Dreyfuss: These two people loved each other. They never stopped loving each other. It's a very familiar kind of American love story. But it was like finding out your father was a bigamist and had a whole other life.
At the moment he confessed, and his sons ran out of the room to go call the FBI, his wife said, "I don't understand. What is this Ponzi scheme?" And he turned to her and said, "Oh, honey, I don't think you want to talk about this now. It's going to give you a headache."
Richard, do you think Madoff is a broken man now?
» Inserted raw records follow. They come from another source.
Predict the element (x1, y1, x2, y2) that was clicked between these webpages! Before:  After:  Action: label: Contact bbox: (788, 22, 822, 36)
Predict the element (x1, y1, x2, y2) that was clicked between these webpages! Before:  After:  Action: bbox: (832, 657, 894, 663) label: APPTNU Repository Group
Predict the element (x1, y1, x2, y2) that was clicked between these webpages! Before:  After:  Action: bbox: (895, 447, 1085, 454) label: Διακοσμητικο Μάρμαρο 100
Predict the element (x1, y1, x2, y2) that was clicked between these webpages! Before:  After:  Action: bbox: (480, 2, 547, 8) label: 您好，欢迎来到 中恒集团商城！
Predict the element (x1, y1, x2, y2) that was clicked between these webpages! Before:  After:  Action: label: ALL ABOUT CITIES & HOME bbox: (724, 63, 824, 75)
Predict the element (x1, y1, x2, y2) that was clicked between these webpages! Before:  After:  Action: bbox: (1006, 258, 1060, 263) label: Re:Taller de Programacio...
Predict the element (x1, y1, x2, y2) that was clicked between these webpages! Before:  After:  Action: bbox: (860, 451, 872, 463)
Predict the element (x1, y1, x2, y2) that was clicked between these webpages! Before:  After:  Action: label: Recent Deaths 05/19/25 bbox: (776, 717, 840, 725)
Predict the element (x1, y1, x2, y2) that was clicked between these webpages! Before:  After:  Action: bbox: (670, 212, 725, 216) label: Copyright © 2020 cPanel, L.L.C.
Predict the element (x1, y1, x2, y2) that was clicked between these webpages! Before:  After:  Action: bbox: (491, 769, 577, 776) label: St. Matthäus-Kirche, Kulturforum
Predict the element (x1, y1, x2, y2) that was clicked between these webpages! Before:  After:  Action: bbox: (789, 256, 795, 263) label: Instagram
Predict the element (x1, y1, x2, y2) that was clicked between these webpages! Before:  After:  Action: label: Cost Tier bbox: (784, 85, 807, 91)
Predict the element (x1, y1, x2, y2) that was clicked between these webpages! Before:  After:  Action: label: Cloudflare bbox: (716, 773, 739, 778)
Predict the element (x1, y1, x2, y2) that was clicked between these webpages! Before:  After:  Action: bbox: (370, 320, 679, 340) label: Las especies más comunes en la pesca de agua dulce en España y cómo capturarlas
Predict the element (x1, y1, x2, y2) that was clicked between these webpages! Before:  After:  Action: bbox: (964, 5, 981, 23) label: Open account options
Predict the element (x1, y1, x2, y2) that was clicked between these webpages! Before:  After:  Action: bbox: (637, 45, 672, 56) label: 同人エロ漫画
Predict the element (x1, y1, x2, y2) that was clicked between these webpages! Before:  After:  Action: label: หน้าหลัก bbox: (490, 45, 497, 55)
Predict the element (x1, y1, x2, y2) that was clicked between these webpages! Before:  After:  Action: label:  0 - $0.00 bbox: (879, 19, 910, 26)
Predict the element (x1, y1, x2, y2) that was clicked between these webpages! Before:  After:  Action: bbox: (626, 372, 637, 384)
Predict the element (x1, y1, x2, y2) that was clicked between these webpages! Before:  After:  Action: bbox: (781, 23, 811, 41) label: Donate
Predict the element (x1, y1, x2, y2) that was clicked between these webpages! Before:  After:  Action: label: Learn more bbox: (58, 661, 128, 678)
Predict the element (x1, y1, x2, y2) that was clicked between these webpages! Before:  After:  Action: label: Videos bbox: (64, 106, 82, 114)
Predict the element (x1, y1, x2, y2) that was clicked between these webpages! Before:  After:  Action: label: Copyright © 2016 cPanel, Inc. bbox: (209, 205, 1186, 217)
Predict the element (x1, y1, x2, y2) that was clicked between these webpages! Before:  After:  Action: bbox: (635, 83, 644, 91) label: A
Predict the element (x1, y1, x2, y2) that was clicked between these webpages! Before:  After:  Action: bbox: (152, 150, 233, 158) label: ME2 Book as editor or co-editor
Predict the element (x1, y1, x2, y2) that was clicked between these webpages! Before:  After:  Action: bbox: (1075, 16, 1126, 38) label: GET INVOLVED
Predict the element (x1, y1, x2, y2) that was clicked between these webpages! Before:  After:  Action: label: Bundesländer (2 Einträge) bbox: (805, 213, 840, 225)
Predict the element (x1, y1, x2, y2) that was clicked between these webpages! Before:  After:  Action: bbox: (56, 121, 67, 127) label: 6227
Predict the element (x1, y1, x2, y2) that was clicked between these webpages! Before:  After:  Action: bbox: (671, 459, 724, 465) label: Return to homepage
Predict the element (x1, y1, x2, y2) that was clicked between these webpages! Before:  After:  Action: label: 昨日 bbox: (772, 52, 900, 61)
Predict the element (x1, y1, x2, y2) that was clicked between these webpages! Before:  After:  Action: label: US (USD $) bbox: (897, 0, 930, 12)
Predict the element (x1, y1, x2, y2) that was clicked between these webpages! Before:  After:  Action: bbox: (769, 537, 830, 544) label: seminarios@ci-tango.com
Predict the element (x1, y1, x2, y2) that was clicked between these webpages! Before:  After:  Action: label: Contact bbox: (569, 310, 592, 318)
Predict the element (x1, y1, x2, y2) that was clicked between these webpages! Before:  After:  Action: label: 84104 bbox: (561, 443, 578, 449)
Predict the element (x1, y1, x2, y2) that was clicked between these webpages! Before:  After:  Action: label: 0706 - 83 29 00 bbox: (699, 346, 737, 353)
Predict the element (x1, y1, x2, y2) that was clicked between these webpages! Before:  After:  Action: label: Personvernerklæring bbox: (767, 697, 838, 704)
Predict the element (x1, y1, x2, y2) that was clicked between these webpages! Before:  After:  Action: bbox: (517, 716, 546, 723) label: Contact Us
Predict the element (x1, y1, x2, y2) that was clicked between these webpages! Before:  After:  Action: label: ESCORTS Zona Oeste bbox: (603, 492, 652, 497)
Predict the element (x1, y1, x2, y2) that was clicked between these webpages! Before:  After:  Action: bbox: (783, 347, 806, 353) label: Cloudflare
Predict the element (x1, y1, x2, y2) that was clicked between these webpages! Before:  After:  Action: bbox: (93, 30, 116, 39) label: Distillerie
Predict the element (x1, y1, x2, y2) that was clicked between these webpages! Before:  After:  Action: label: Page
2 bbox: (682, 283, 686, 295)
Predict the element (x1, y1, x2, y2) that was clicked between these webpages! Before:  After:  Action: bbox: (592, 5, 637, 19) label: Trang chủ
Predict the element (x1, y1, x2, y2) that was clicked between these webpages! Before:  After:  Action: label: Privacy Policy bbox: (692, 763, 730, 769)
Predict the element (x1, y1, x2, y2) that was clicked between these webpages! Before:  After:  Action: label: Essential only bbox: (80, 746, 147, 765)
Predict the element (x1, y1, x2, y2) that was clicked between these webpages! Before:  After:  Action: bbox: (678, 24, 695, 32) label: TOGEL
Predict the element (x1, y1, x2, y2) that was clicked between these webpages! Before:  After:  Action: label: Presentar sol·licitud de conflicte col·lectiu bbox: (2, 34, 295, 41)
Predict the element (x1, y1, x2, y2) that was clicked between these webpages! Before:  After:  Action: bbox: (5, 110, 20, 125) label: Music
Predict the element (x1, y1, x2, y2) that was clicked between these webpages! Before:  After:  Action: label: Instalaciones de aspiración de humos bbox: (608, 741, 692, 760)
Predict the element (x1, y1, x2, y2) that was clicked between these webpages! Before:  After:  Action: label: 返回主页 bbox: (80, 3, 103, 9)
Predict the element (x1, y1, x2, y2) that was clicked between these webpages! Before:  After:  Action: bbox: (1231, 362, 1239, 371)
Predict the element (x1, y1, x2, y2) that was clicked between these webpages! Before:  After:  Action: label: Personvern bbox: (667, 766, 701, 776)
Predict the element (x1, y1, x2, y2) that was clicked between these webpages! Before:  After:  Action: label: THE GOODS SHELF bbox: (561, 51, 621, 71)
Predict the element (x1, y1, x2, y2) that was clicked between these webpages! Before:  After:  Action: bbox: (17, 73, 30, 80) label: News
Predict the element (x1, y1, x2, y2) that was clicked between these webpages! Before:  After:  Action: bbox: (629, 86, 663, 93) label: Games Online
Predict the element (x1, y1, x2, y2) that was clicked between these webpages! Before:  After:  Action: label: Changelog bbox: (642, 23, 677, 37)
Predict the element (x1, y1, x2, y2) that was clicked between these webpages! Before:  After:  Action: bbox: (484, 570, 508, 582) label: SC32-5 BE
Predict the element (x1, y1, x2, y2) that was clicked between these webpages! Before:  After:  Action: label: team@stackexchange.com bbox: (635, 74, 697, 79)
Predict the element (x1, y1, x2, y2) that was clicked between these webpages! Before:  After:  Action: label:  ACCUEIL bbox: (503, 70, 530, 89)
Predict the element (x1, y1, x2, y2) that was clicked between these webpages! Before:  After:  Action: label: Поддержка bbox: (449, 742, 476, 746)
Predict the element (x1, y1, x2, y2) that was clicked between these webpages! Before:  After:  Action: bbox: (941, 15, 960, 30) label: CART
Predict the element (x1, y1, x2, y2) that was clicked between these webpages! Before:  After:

Dreyfuss: I don't. He was a sociopathic character, He has no real empathy — he performed empathy. If he had a real emotion, it was to love Ruth, but he didn't love anybody else — or care about the consequences of his actions in a way any normal person would have.
When he was first put into prison, he was finally living a life without the burden of keeping the whole deception in the air. I can't even count the amount of lies and different lives he had to maintain in his head. I think for him it was a relief to get rid of it.
Blythe, how was it playing one half of a married couple with Richard?
Danner: That part was easy, because Richard is such a wonderful actor and a terrific guy. It makes it so much easier when you work with someone you feel you already know, that you feel comfortable with. You don't have to go through that awkward beginning.
Any final thoughts on Ruth?
Danner: I was impressed to see that she was surrounded by good support. When I met her, one of her grandchildren was there, as was her daughter-in-law. It was clear that she was very cared for and cared about, and that was good to see.